---- Data entries
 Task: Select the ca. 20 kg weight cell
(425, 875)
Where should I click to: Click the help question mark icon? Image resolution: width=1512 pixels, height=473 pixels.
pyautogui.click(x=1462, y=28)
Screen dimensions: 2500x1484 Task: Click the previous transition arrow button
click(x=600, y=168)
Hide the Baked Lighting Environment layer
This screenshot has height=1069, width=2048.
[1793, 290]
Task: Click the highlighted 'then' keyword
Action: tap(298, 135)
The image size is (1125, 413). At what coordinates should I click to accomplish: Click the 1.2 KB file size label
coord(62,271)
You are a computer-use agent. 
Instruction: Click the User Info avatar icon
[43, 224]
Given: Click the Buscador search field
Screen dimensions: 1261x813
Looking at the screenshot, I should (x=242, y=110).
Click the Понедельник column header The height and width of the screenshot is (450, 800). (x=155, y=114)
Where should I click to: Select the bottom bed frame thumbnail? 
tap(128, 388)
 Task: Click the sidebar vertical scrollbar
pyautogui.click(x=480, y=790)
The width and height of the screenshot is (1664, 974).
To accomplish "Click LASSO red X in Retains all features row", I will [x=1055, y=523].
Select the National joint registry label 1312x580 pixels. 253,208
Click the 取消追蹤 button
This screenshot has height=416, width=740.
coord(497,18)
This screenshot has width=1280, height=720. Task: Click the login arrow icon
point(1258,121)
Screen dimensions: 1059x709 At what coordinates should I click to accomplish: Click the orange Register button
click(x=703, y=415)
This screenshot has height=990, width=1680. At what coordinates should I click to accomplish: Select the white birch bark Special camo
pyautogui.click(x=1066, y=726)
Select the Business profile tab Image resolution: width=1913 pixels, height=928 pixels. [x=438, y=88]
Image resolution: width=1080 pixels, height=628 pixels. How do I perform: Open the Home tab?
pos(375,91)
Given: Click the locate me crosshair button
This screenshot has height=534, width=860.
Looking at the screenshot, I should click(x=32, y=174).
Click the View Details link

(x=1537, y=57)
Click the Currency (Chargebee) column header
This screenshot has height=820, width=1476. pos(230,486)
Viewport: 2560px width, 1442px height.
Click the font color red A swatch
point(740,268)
--------
Rewrite everything from the line containing "Viewport: 2560px width, 1442px height." through the end of the entries, both ends included. Keep the requests as they are, and shift every coordinate in the answers by adding 45 to each number.

Viewport: 2560px width, 1442px height.
Click the font color red A swatch
point(785,313)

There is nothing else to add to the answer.